__WHAT IS NEEDED__:
The entries that follow should be repeated exactly, with no pictures kept.

(Stored items)
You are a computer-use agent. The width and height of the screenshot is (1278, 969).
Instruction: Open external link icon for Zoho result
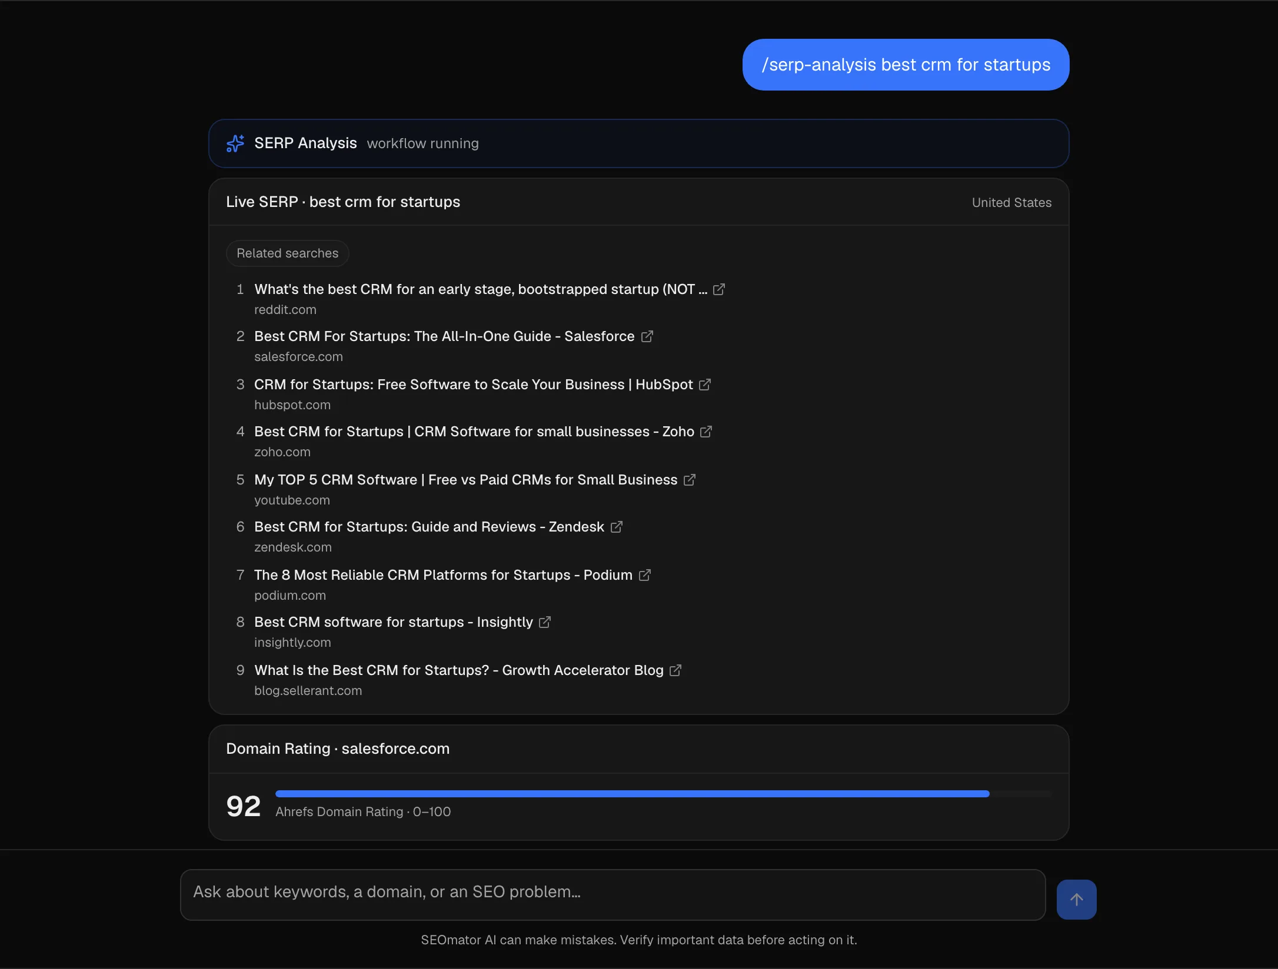click(705, 432)

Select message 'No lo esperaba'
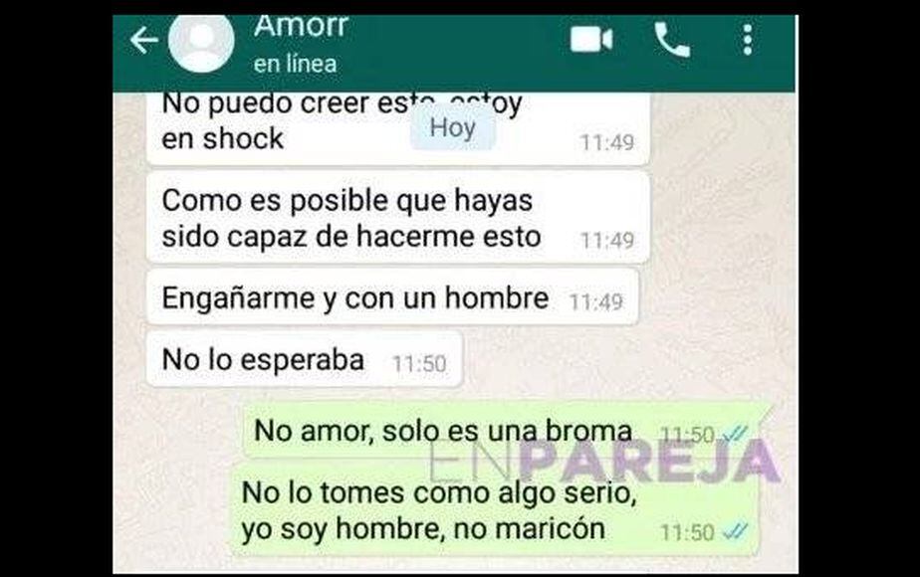(305, 359)
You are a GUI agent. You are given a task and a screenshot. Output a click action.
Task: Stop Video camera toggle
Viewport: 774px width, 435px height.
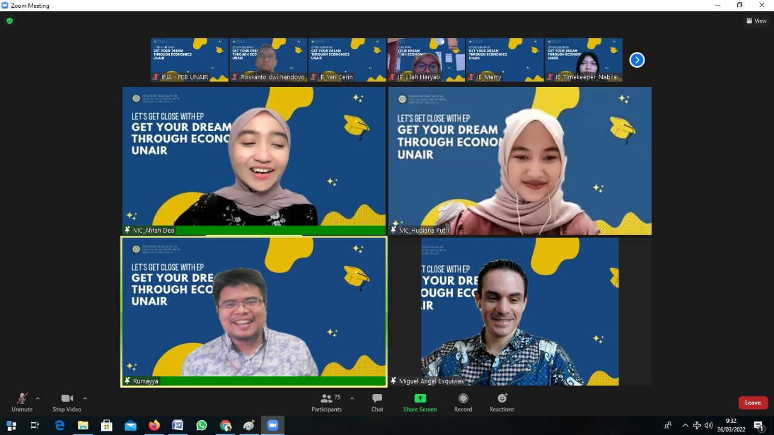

__PROBLEM SOLUTION__:
You are a computer-use agent. The width and height of the screenshot is (1278, 969).
Instruction: Open external link icon for Zoho result
click(705, 432)

Select message 'No lo esperaba'
(305, 359)
You are a GUI agent. You are given a task and a screenshot. Output a click action.
Task: Stop Video camera toggle
Viewport: 774px width, 435px height.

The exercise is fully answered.